THE TASK: Return every line from the records below with the string "next".

[Dataset entries]
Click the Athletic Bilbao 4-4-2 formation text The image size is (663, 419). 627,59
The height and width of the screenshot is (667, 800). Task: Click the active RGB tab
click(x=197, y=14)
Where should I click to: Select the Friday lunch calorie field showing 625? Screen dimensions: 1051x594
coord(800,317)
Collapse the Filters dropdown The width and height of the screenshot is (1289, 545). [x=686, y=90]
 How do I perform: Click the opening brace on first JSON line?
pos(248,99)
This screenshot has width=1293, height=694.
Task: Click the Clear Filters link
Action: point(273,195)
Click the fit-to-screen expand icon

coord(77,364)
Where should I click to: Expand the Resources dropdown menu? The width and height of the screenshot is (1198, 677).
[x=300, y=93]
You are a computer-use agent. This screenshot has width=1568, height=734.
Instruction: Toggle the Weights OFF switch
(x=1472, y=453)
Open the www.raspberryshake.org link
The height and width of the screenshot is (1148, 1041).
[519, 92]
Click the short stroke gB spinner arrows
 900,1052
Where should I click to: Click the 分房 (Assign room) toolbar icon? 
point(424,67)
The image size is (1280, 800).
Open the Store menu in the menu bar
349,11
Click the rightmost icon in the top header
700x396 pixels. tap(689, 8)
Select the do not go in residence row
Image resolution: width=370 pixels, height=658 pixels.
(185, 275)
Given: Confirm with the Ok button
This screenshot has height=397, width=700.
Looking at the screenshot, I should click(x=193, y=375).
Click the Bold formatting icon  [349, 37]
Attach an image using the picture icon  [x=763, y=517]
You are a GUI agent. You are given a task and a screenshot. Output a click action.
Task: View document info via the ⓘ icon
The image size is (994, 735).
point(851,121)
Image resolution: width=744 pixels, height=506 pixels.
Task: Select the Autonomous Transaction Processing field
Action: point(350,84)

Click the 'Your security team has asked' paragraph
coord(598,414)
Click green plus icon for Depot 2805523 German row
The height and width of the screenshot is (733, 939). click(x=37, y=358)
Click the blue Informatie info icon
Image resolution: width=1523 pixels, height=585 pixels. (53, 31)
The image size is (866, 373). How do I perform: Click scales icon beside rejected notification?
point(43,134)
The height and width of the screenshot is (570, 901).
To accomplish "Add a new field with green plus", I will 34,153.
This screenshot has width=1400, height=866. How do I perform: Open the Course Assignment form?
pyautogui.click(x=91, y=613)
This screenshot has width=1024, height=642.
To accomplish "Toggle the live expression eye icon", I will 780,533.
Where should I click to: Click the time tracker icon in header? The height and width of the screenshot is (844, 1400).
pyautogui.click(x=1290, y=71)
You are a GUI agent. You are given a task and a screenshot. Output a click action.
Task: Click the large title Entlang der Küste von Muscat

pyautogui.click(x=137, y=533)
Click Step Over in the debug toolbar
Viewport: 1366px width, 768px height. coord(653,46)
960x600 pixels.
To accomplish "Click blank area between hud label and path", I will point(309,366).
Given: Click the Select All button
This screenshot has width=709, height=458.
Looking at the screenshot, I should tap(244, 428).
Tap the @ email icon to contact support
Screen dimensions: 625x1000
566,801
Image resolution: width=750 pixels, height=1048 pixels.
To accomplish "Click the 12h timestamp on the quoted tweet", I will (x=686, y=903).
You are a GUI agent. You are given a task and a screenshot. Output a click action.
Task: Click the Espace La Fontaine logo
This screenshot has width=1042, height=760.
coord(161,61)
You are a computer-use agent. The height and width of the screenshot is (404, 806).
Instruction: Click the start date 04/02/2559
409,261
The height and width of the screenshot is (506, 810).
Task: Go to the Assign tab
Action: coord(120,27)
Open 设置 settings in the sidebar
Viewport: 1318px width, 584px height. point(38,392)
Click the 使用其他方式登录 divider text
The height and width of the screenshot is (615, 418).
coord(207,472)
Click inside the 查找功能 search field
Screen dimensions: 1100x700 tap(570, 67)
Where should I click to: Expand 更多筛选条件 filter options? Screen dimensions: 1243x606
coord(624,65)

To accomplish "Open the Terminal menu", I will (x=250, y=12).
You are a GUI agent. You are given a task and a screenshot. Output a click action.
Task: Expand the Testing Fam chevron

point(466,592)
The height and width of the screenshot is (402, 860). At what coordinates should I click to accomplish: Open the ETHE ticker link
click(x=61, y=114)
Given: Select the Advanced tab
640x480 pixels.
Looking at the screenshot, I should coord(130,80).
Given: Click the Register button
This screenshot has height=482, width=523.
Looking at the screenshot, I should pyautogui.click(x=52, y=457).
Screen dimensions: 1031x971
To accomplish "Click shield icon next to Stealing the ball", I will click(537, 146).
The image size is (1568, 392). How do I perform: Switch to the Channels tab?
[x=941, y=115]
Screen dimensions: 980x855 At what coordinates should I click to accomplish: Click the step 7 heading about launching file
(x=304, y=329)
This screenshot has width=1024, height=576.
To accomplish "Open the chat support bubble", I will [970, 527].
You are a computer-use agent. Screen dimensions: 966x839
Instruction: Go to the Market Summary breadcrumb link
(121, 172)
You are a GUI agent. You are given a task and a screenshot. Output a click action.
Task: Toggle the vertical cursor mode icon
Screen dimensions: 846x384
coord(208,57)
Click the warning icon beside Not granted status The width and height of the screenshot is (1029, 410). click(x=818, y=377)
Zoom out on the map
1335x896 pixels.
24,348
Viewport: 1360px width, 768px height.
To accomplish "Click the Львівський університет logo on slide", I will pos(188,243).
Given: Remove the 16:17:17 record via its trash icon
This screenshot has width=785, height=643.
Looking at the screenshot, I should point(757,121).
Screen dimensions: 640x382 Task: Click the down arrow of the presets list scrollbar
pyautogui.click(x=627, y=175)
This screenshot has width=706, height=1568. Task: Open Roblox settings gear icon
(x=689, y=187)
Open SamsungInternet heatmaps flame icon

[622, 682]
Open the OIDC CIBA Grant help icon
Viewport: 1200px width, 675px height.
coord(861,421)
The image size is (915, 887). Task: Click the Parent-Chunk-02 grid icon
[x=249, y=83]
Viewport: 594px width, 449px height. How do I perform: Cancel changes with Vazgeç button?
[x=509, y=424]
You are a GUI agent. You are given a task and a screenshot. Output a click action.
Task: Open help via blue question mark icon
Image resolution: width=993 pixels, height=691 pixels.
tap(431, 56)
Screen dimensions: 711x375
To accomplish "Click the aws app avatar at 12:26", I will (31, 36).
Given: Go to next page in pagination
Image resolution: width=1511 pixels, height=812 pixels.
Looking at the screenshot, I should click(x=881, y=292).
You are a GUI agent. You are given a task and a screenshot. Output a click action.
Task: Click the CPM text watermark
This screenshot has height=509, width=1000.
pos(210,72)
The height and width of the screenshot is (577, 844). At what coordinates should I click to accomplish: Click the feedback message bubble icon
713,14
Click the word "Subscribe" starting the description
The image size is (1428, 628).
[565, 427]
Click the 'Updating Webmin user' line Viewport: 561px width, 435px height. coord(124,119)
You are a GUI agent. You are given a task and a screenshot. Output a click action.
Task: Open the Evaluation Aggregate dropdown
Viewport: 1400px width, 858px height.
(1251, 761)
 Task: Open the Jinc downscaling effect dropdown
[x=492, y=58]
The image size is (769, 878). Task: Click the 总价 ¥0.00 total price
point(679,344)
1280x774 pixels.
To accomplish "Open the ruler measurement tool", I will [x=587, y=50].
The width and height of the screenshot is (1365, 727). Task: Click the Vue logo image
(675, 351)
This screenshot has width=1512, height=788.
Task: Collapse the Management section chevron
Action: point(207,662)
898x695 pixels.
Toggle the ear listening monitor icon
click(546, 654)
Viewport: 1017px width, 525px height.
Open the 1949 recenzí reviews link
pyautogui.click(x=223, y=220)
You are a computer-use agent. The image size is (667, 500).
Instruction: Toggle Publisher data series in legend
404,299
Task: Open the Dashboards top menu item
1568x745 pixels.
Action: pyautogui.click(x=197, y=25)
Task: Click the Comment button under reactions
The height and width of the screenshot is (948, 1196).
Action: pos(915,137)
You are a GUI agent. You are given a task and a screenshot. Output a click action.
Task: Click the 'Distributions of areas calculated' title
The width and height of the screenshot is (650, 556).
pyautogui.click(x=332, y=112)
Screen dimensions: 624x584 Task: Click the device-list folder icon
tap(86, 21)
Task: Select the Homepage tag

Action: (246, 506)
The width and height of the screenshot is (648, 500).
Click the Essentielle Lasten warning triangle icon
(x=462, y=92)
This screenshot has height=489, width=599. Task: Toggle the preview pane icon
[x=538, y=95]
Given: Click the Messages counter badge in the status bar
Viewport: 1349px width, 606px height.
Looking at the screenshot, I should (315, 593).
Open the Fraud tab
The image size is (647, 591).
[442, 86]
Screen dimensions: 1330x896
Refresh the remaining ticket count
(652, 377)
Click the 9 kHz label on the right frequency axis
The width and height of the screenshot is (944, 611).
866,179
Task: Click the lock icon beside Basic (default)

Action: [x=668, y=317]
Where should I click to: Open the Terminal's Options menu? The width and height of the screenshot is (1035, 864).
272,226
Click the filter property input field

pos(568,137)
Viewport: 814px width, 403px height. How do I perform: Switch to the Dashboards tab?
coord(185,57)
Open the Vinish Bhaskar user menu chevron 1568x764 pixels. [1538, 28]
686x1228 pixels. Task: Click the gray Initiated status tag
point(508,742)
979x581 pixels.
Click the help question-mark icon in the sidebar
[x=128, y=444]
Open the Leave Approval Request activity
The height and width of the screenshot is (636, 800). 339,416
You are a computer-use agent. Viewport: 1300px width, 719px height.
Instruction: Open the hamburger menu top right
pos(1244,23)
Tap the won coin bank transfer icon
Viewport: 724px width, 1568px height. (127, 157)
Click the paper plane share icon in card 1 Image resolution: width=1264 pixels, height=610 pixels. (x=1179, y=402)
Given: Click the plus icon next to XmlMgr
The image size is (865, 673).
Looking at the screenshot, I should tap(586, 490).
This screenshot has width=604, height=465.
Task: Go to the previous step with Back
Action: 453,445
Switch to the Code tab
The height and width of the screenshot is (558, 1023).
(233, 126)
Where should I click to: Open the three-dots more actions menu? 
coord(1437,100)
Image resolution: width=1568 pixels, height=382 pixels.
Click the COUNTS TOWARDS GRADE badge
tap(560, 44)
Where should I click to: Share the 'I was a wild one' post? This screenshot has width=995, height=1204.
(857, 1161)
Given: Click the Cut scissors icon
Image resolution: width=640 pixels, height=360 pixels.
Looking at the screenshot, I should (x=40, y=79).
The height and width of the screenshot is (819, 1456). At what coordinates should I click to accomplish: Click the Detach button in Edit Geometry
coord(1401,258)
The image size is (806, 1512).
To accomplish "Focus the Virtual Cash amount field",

TASK SOLUTION:
To accomplish "Click shield icon next to Stealing the ball", I will click(537, 146).
Given: Go to next page in pagination
Given: Click the plus icon next to XmlMgr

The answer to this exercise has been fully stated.